The tool-using hominins are thought to have lived on the island around 50,000 years ago, when our own species, homo sapiens, walked the Earth, including nearby Australia. Scientists had previously suggested that the hobbits were around 1.06 metres (3.5 feet) tall, based on teeth that are around 60,000 years old and a jawbone found in an island cave.
But the discovery of part of a shoulder bone and some teeth on an open-air island on the island suggests that some hobbits were only three feet tall about 700,000 years ago, according to a study in the journal Nature. Nature Communication.
The bone was so small that an international team initially thought it belonged to a child. Study co-author Adam Brumm, an archaeologist at Griffith University in Australia, told AFP it was the smallest fossil of an adult hominin ever found.
“Truly Epic”
The discovery could tip the balance of a heated debate among scientists over how H. floresiensis became so small. One camp argues that the hobbits, named after minor characters in JRR Tolkien’s fantasy novels, are descended from the already tiny early hominids that arrived on Flores about a million years ago.
Others believe that our ancestor Homo erectus, which was as large as us and spread across Asia, became stranded on an island and evolved into the smaller H. floresiensis over the next 300,000 years. The researchers behind the latest discovery believe it strongly supports the latter theory.
These ancient humans “significantly reduced their body size, consistent with a well-known evolutionary phenomenon known as undulating dwarfism,” Brumm said. This is the process by which larger animals tend to shrink over time to adapt to their limited environments.
The tropical island was home to other smaller mammals, including the elephant’s cow-sized relative. The newly discovered teeth also appear to be smaller versions of Homo erectus teeth, the researchers said.
“If we are right, it seems that Homo erectus was somehow able to overcome difficult deep-sea barriers to reach isolated islands like Flores,” Brumm said.

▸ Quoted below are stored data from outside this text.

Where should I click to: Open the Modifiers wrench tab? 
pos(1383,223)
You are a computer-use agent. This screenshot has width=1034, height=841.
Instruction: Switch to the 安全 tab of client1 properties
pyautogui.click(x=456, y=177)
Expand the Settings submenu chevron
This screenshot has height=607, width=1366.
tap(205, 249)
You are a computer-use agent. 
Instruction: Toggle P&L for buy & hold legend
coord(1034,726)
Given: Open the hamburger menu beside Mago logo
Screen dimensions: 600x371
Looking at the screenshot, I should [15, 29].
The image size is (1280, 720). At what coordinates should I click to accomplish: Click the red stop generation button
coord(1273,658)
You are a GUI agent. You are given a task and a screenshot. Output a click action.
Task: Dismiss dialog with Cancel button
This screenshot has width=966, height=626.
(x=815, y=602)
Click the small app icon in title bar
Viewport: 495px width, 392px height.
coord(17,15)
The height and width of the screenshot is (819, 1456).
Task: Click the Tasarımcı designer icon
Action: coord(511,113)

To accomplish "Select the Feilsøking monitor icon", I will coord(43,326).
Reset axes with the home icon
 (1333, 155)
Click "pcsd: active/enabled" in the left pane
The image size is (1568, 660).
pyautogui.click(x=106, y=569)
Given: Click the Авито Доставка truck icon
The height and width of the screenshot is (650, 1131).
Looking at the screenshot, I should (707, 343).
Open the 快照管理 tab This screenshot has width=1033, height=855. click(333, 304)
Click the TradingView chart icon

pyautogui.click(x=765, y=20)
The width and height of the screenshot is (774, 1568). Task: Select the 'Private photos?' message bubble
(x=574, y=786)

“We don’t know how they did it,” he said, adding that “accidental ‘raft’ formation on tsunami debris” was a possibility.
Brumm said these ancient humans survived for hundreds of thousands of years while stranded on the island, evolving into “strange new forms.” The discovery means “we can now say with certainty” that the Homo erectus theory is the more likely scenario, said archaeologist Mark Moore of the University of New England in Australia, who was not involved in the research.
Moore, who studied the stone tools used by hobbits, told AFP that the technology “did not protect our cousin species from the forces of biological evolution”.
He added that the extent to which hobbits have changed in just 300,000 years is “a reminder of the power of natural selection.” “The evolutionary history of this hominid group is truly epic.”